Street outreach teams will provide information about the county winter shelter and, if needed, assist people with transportation via Uber, Lyft and Dial-A-Ride. The shelter will operate on a weather-activated basis. When open, clients are allowed to remain on site 24 hours a day. People looking for updated information about the Loma Alta Winter Shelter, including whether or not it will be open on a given night, should call 211.

The City Council has also approved $25,000 for Friends In Deed to purchase supplies and staffing to distribute cold-weather supplies, such as ponchos/jackets, blankets, tarps, and umbrellas. This will include the distribution of warm clothing and cold weather supplies through street outreach teams and at regularly scheduled community meal programs. 

Shelter plans are activated when overnight lows drop below 40 degrees or the chance of rain is greater than 40%.

Friends In Deed outreach workers will distribute cold-weather supplies at Pasadena Presbyterian Church’s twice-weekly meal distribution program from 4:30 to 6 p.m.
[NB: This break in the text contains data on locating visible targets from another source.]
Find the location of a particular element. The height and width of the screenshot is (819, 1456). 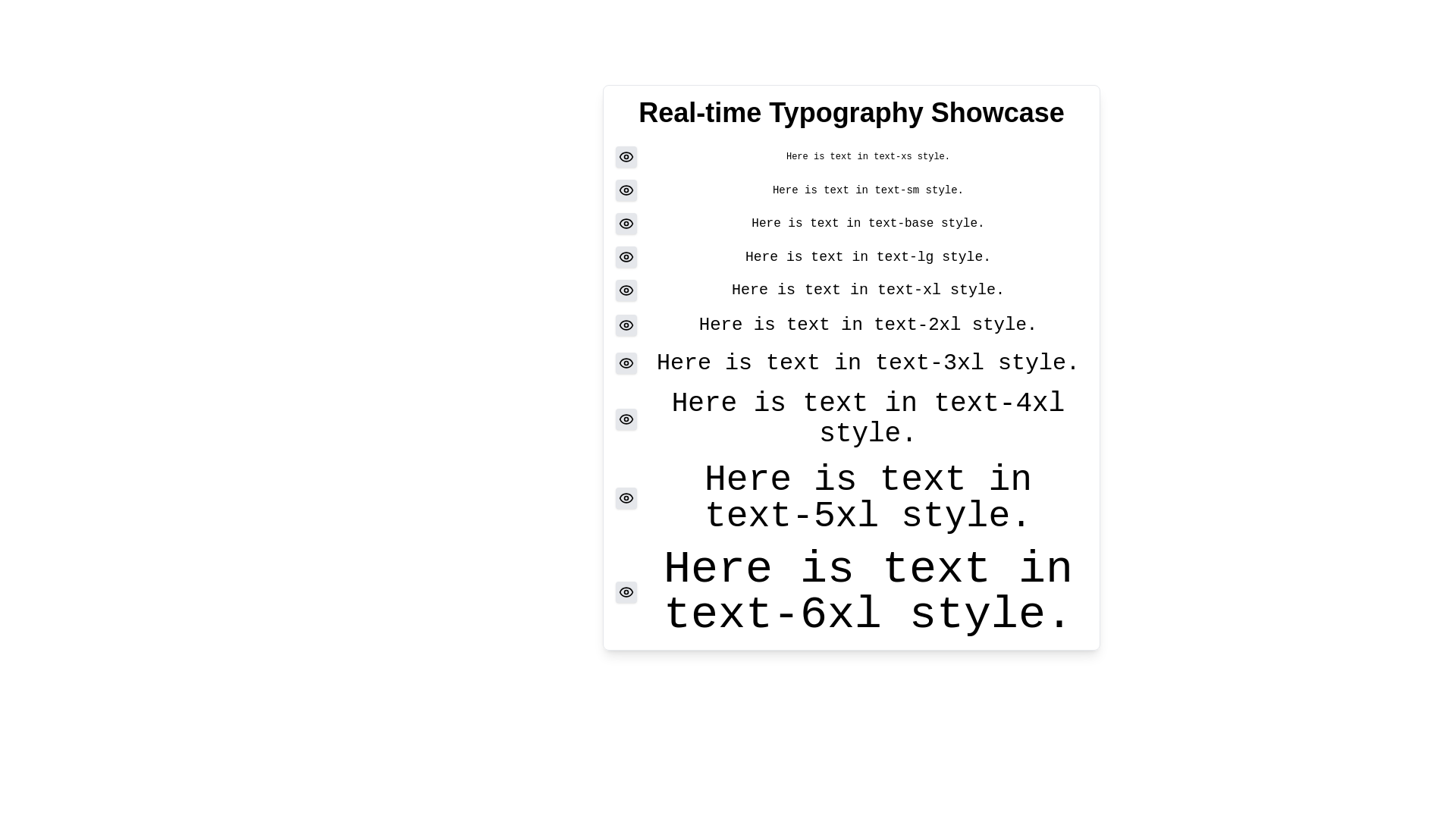

the fourth eye-shaped icon located on the left side of the interface, which serves is located at coordinates (626, 290).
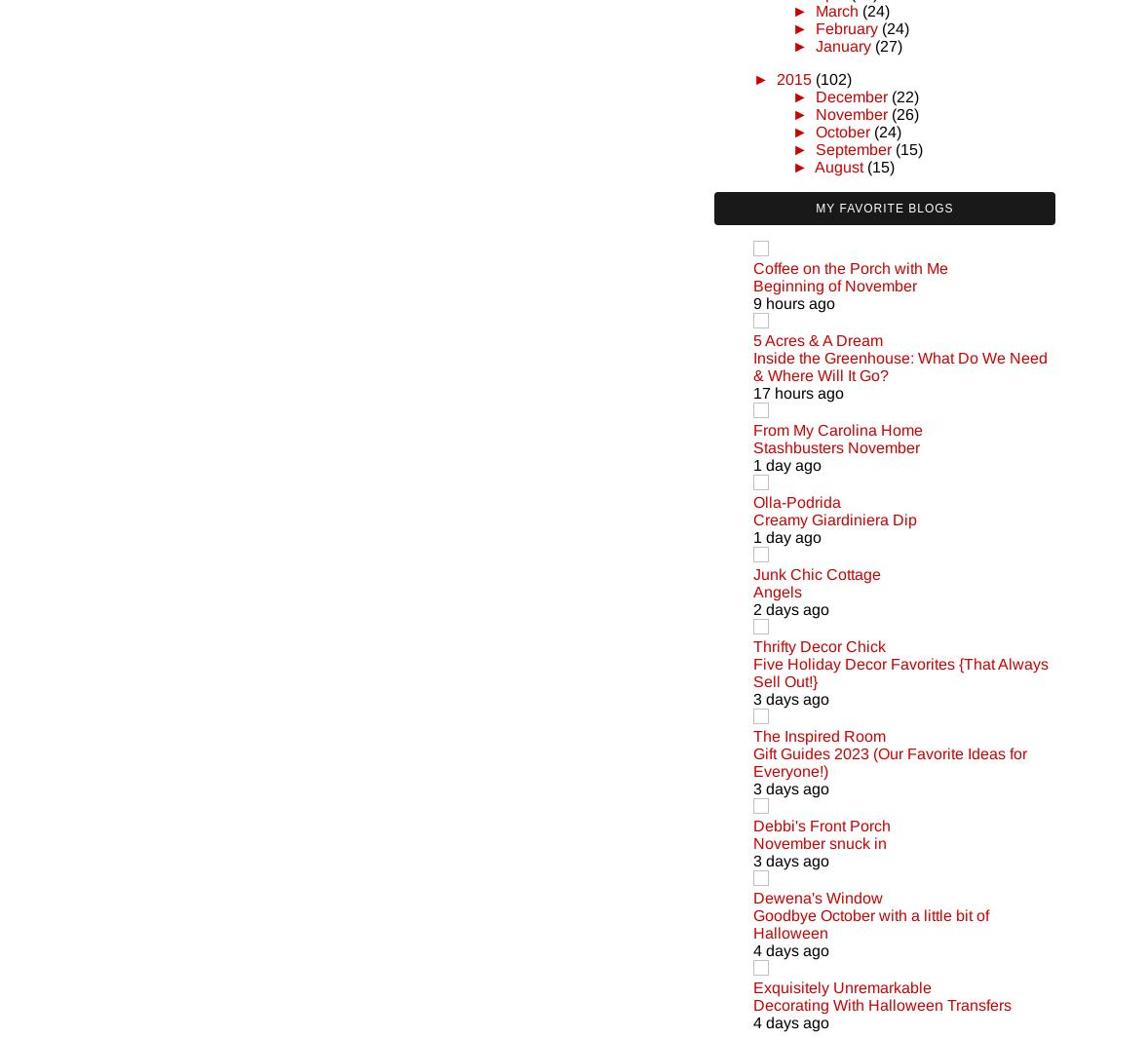 The image size is (1148, 1038). Describe the element at coordinates (796, 500) in the screenshot. I see `'Olla-Podrida'` at that location.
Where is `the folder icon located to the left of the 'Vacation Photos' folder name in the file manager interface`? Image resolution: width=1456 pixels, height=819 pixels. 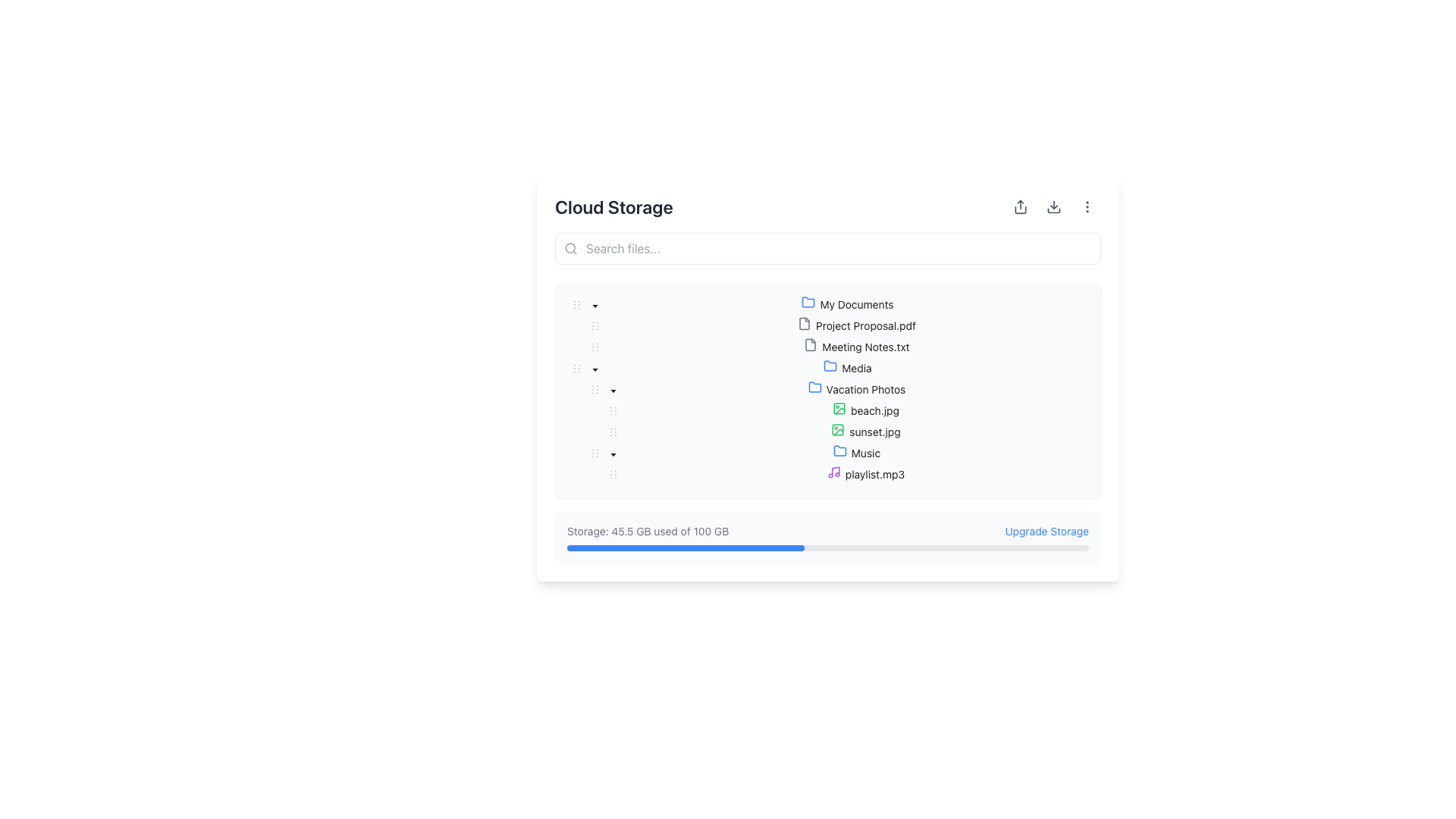
the folder icon located to the left of the 'Vacation Photos' folder name in the file manager interface is located at coordinates (814, 386).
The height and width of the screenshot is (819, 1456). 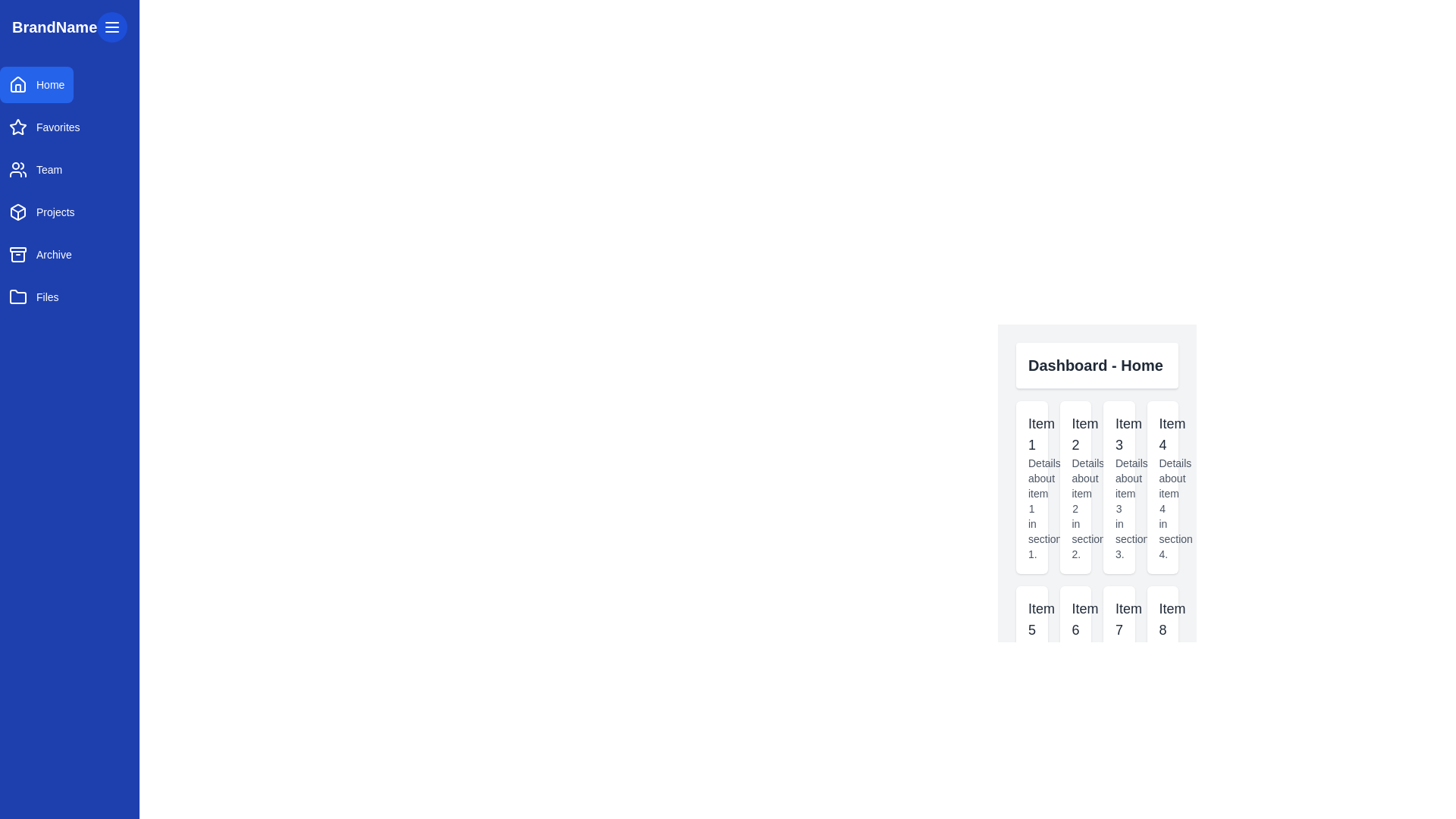 I want to click on descriptive text displayed on the informational card or grid tile for 'Item 3', which is located in the top row and third column of the grid layout, so click(x=1119, y=488).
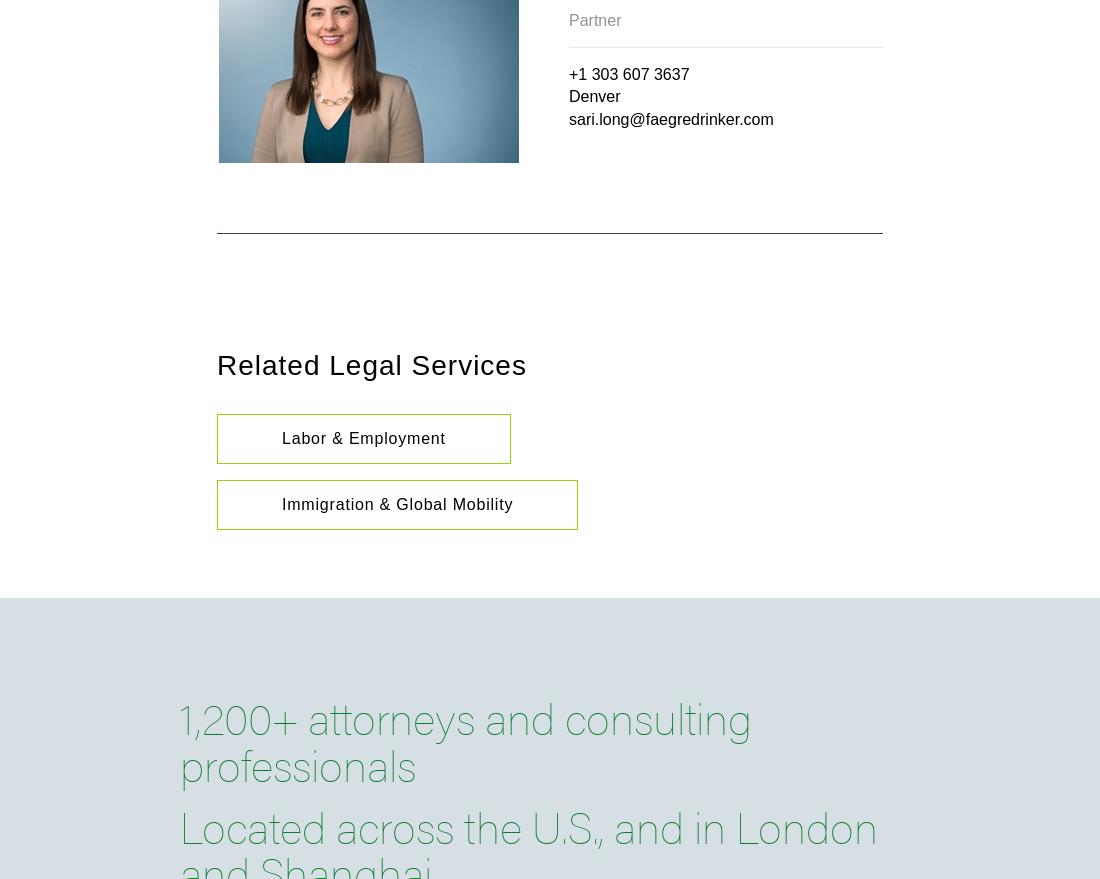 This screenshot has width=1100, height=879. Describe the element at coordinates (397, 503) in the screenshot. I see `'Immigration & Global Mobility'` at that location.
Thursdays and Sundays. 

Friends In Deed outreach workers will also deploy a mobile outreach unit from 5 to 9 p.m. to distribute cold weather supplies to homeless people. 

The previously executed Emergency Solutions Grant (ESG) and Measure H contracts between the city and Friends In Deed to administer the Bad Weather Shelter program will be amended to revise the scope of service and modify the budgets for the provision of a non-congregate shelter using motel vouchers. 

The City Council previously approved the transfer of $75,000 from the Housing Department’s budget to the Public Health Department’s budget to administer motel vouchers to people who are receiving services through the PORT Team or the Department’s Transitional Age Youth (TAY) and Geriatric Empowerment Model (GEM) Link programs, all of which serve people experiencing homelessness. 

“In order to further expand the total number of weather-activated motel voucher resources available to people who are unsheltered staff is recommending an additional transfer of $66,500, from the Housing Department’s operating budget to that of the Health Department, to provide temporary weather-activated shelter stays at local motels for existing clients and a limited number of outside clients to be referred by partner agencies. This transfer will increase the city’s capacity to ensure timely access to available resources to a larger subset of clients,” according to the city staff report.

The program is scheduled to begin this week.